EXERCISE PROMPT: Exactly as they stand, give the records below again, with no images.

======== GIVEN DATA

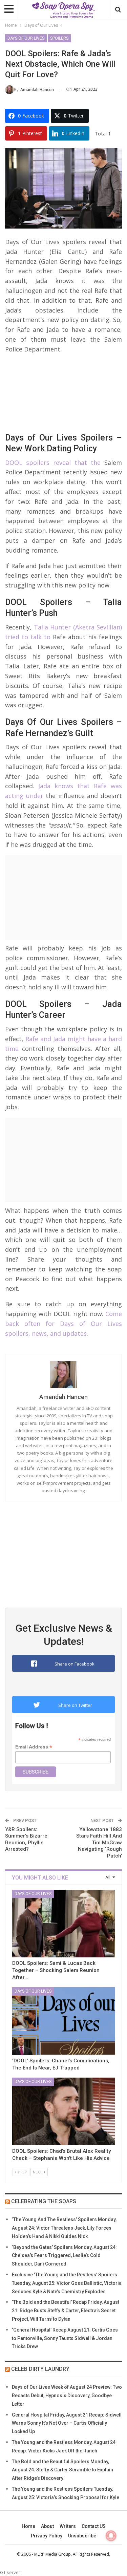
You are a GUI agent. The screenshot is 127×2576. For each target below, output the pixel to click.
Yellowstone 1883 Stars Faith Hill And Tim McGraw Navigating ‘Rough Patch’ (99, 1842)
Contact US (94, 2526)
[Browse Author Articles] (63, 1374)
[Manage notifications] (111, 2535)
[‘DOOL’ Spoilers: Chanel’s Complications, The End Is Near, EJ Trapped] (63, 2021)
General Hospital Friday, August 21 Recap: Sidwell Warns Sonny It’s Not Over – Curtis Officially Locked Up (67, 2423)
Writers (68, 2526)
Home (28, 2526)
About (47, 2526)
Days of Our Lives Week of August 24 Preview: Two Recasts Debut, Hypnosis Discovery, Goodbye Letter (67, 2395)
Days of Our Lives (25, 38)
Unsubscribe (82, 2535)
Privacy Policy (46, 2535)
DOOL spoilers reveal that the (53, 462)
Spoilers (59, 38)
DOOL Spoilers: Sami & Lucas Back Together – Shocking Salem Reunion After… (56, 1970)
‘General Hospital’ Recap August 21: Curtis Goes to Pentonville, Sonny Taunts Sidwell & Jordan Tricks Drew (65, 2338)
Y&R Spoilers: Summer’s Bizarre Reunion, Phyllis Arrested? (26, 1839)
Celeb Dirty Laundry (40, 2369)
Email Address (33, 1747)
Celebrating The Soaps (43, 2201)
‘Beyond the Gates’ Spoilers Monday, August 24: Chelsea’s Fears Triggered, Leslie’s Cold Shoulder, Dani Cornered (64, 2256)
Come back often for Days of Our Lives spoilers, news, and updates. (63, 1323)
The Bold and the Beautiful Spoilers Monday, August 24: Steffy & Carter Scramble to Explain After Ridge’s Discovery (62, 2470)
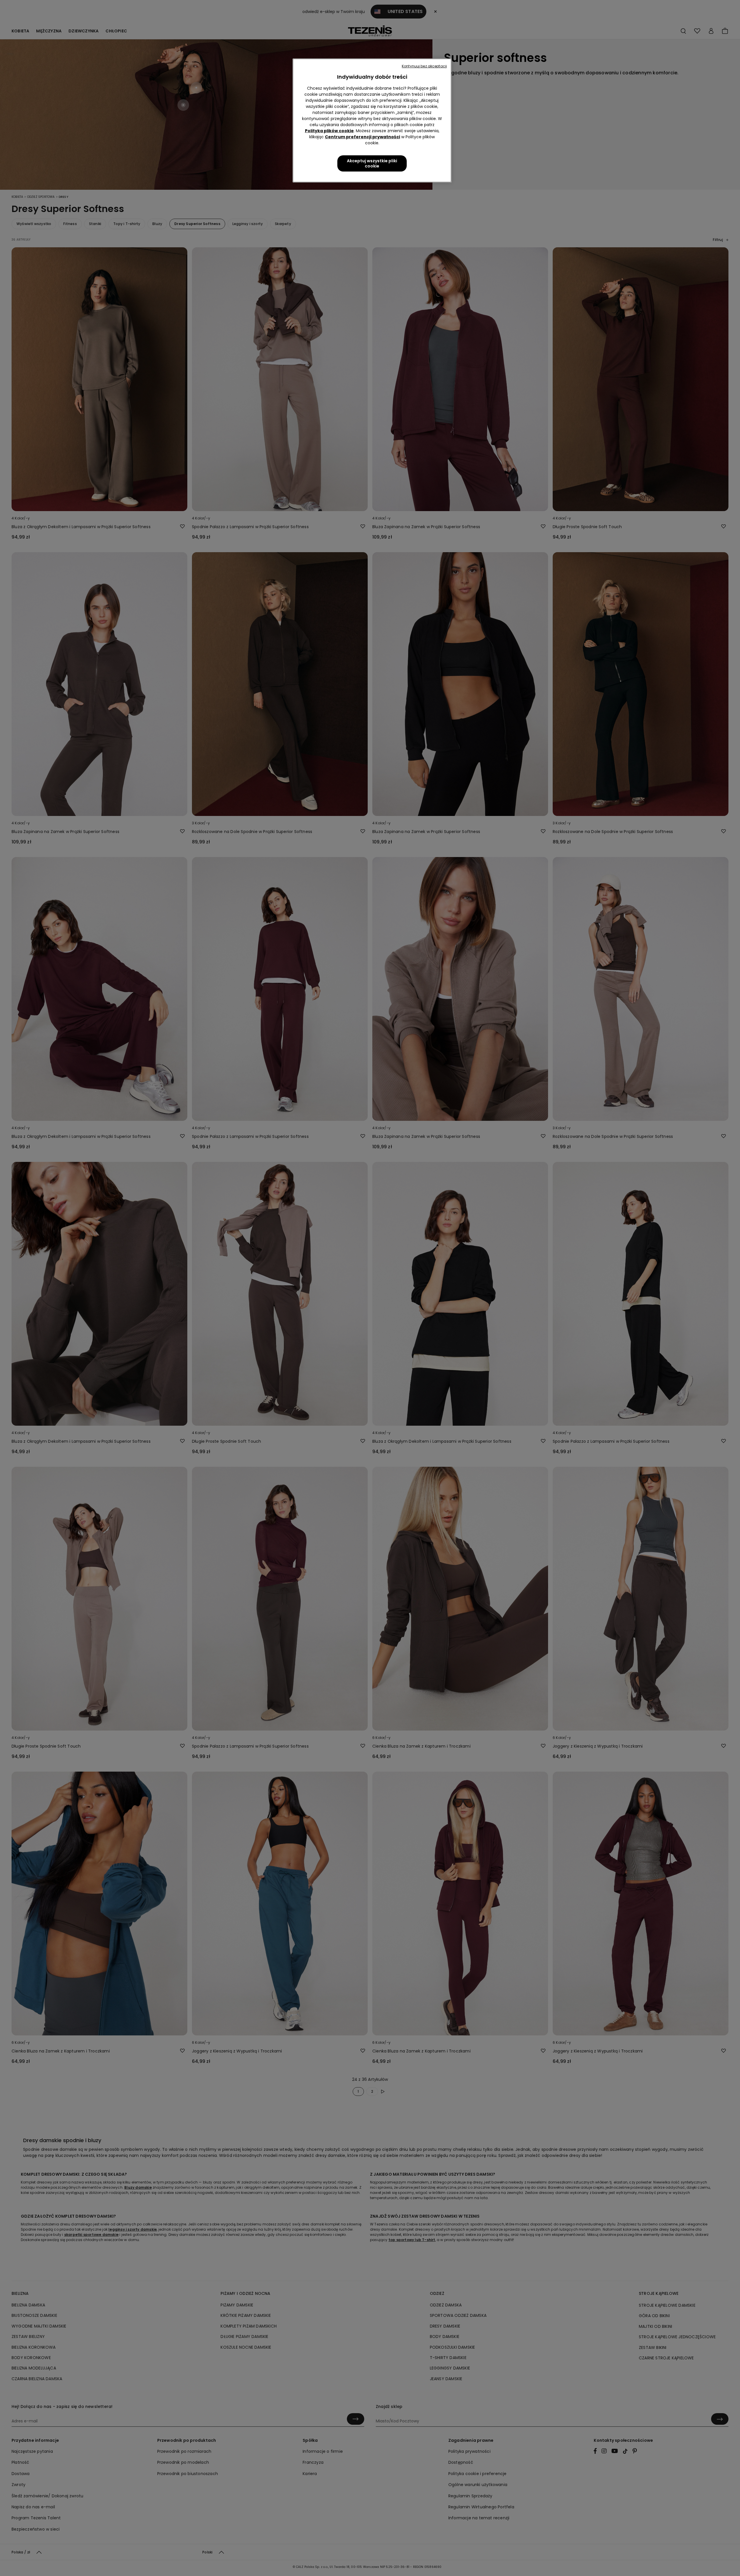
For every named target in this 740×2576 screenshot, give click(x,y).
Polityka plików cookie (329, 131)
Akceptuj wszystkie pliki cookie (372, 163)
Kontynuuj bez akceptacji (424, 66)
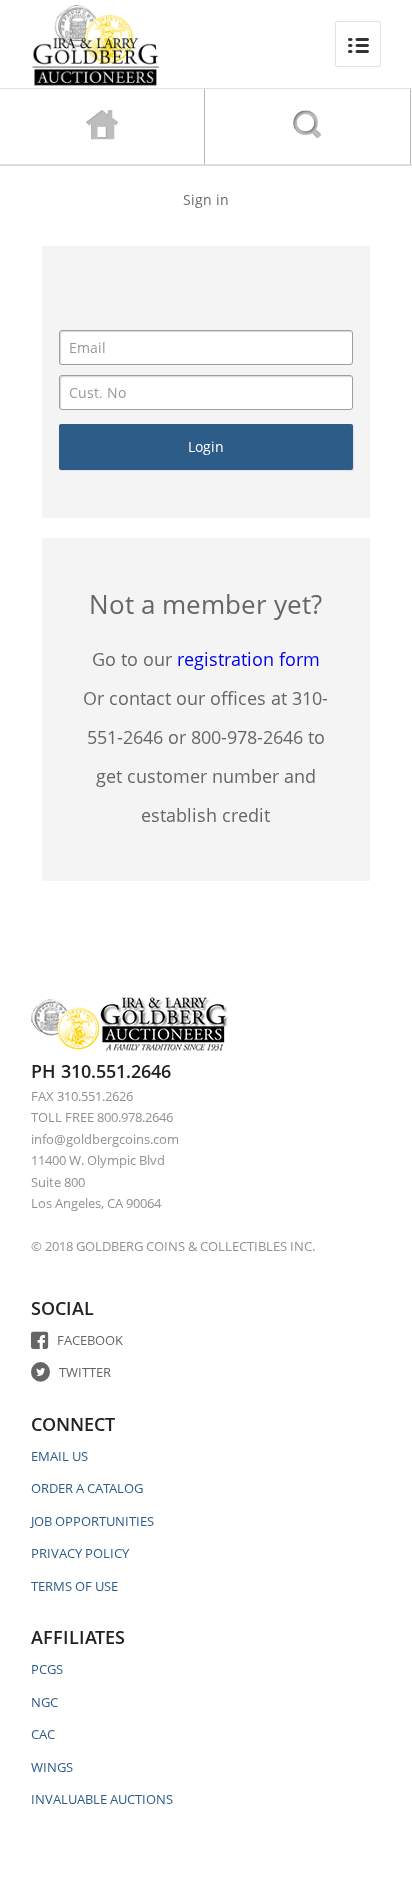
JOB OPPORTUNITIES (92, 1521)
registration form (248, 659)
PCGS (47, 1669)
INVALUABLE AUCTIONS (102, 1799)
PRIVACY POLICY (80, 1553)
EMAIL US (59, 1456)
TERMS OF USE (74, 1586)
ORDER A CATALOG (87, 1488)
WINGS (52, 1767)
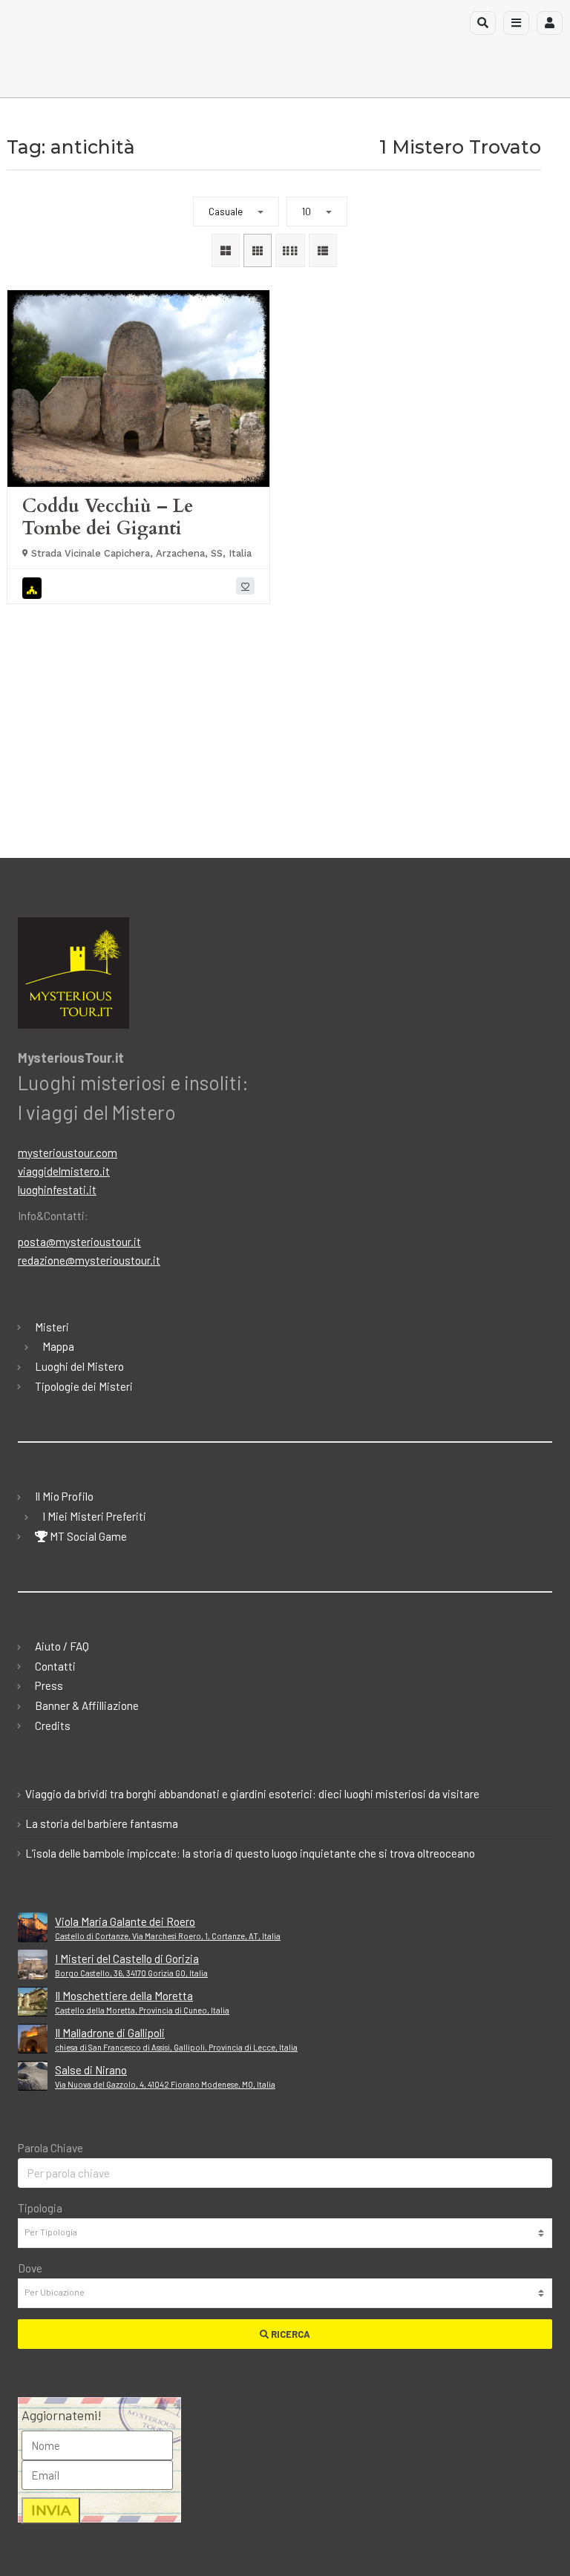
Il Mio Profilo (64, 1496)
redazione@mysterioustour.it (89, 1260)
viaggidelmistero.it (64, 1171)
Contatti (55, 1666)
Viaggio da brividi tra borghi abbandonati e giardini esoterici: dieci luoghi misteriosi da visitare (252, 1793)
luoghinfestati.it (57, 1189)
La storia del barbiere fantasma (101, 1823)
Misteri (52, 1327)
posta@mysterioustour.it (79, 1241)
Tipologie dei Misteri (84, 1386)
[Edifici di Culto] (34, 588)
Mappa (58, 1346)
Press (49, 1685)
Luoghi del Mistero (79, 1366)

================

SOLUTION TO THIS PROBLEM:
You are a GUI agent. The screenshot is 127×2576. For each target below, output the pixel to click.
Yellowstone 1883 Stars Faith Hill And Tim McGraw Navigating ‘Rough Patch’ (99, 1842)
Contact US (94, 2526)
[Browse Author Articles] (63, 1374)
[Manage notifications] (111, 2535)
[‘DOOL’ Spoilers: Chanel’s Complications, The End Is Near, EJ Trapped] (63, 2021)
General Hospital Friday, August 21 Recap: Sidwell Warns Sonny It’s Not Over – Curtis Officially Locked Up (67, 2423)
Writers (68, 2526)
Home (28, 2526)
About (47, 2526)
Days of Our Lives Week of August 24 Preview: Two Recasts Debut, Hypnosis Discovery, Goodbye Letter (67, 2395)
Days of Our Lives (25, 38)
Unsubscribe (82, 2535)
Privacy Policy (46, 2535)
DOOL spoilers reveal that the (53, 462)
Spoilers (59, 38)
DOOL Spoilers: Sami & Lucas Back Together – Shocking Salem Reunion After… (56, 1970)
‘General Hospital’ Recap August 21: Curtis Goes to Pentonville, Sonny Taunts Sidwell & Jordan Tricks Drew (65, 2338)
Y&R Spoilers: Summer’s Bizarre Reunion, Phyllis Arrested? (26, 1839)
Celeb Dirty Laundry (40, 2369)
Email Address (33, 1747)
Celebrating The Soaps (43, 2201)
‘Beyond the Gates’ Spoilers Monday, August 24: Chelsea’s Fears Triggered, Leslie’s Cold Shoulder, Dani Cornered (64, 2256)
Come back often for Days of Our Lives spoilers, news, and updates. (63, 1323)
The Bold and the Beautiful Spoilers Monday, August 24: Steffy & Carter Scramble to Explain After Ridge’s Discovery (62, 2470)
For every named target in this 740×2576 screenshot, give click(x,y).
Polityka plików cookie (329, 131)
Akceptuj wszystkie pliki cookie (372, 163)
Kontynuuj bez akceptacji (424, 66)
JOB OPPORTUNITIES (92, 1521)
registration form (248, 659)
PCGS (47, 1669)
INVALUABLE AUCTIONS (102, 1799)
PRIVACY POLICY (80, 1553)
EMAIL US (59, 1456)
TERMS OF USE (74, 1586)
ORDER A CATALOG (87, 1488)
WINGS (52, 1767)
Il Mio Profilo (64, 1496)
redazione@mysterioustour.it (89, 1260)
viaggidelmistero.it (64, 1171)
Contatti (55, 1666)
Viaggio da brividi tra borghi abbandonati e giardini esoterici: dieci luoghi misteriosi da visitare (252, 1793)
luoghinfestati.it (57, 1189)
La storia del barbiere fantasma (101, 1823)
Misteri (52, 1327)
posta@mysterioustour.it (79, 1241)
Tipologie dei Misteri (84, 1386)
[Edifici di Culto] (34, 588)
Mappa (58, 1346)
Press (49, 1685)
Luoghi del Mistero (79, 1366)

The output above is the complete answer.